• The_Decryptor@aussie.zone
    link
    fedilink
    English
    arrow-up
    1
    ·
    8 hours ago

    So one of the problems is the size of a “physical page”, on a stock x86 system that’s only 4KiB. If you allocate just 1MiB of RAM you need to back that with 256 “page table entries”, and to then load a virtual address within that allocation you need to walk that list of 256 entries to find the physical address in RAM that the CPU needs to request.

    Of course these days an app is more likely to use 1 GiB of RAM, that’s a mere 262,144 page table entries to scan through, on each memory load.

    Oh but then we’re also not running a single process, there’s multiple processes on the system, so there will be several million of these entries, each one indexed by address (Which can be duplicated, each process has its own private view of the address space), and then by process ID to disambiguate which entry belongs to each process.

    That’s where the TLB comes in handy, to avoid the million or so indexing operations on each and every memory load.

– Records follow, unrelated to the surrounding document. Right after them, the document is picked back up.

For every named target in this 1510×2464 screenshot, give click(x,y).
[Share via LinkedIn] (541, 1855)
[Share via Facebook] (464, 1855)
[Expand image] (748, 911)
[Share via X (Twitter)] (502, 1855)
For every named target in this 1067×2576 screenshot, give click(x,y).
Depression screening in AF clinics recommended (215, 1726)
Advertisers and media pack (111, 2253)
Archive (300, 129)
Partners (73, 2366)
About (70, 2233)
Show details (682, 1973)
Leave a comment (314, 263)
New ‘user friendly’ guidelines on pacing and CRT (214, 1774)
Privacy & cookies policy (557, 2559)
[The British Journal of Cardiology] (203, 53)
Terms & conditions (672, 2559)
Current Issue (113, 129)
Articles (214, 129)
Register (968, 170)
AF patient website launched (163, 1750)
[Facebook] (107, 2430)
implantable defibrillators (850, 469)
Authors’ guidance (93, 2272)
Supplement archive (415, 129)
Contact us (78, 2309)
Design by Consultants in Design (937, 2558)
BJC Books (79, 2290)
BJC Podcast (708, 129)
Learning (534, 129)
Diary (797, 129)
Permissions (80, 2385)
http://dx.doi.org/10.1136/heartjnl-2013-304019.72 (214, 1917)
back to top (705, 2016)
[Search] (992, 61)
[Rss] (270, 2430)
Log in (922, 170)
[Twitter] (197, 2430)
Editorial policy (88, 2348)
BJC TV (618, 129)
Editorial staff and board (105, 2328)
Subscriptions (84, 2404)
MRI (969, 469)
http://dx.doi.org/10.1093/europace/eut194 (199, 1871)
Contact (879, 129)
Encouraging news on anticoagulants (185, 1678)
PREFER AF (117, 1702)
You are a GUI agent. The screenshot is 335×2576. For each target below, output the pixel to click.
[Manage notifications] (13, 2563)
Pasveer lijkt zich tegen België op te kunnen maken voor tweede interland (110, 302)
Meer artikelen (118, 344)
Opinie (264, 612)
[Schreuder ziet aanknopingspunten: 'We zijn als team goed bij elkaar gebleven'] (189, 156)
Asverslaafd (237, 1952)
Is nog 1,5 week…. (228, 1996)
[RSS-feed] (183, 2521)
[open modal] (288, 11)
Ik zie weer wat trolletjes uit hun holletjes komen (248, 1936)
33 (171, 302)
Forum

    But caching alone can’t solve everything, you need a smarter way to perform bookkeeping than simply using a flat list for when you don’t have a cached result. So the OS breaks down those mappings into smaller chunks and then provides a table that maps address ranges to those chunks. An OS might cap a list of PTEs at 4096 and have another table index that, so to resolve an address the CPU checks which block of PTEs to load from the first table and then only has to scan the list it points to.

    Like this, this is a 2 level scheme that Intel CPUs used before the Pentium Pro (iirc), the top 10 bits of an address selected an entry in the “page directory”, the CPU loads that and uses the next 10 bits to select the group of PTEs from that list, following that link that it finds the actual PTEs that describe the mappings and then it can scan that list to find the specific matching entry that describes the physical address to load (And it then promptly caches the result to avoid doing that again)

    So yes, for a given page size and CPU you have a fixed number of walks regardless of where the address lives in memory, but we also have more memory now. And much like a hoarder, the more space we have to store things, the more things we do store, and the more disorganised it gets. And even if you do clear a spot, the next thing you want to store might not fit there and you end up storing it someplace else. If you end up bouncing around looking for things you end up thrashing the TLB, throwing out cached entries you still need so now need to perform the entire table walk again (Just to invariably throw that result away soon after).

    Basically, you need to defrag your RAM periodically so that the mappings don’t get too complex and slow things down (Same is true for SSDs btw, you still need to defrag them to clean up the filesystem metadata itself, just less often than HDDs). Meta have been working on improvements to how Linux handles all this stuff (page table layout and memory compaction) for a while because they were seeing some of their long-lived servers ending up spending about 20% of CPU time simply wasted on doing repetitive walks due to a highly fragmented address space.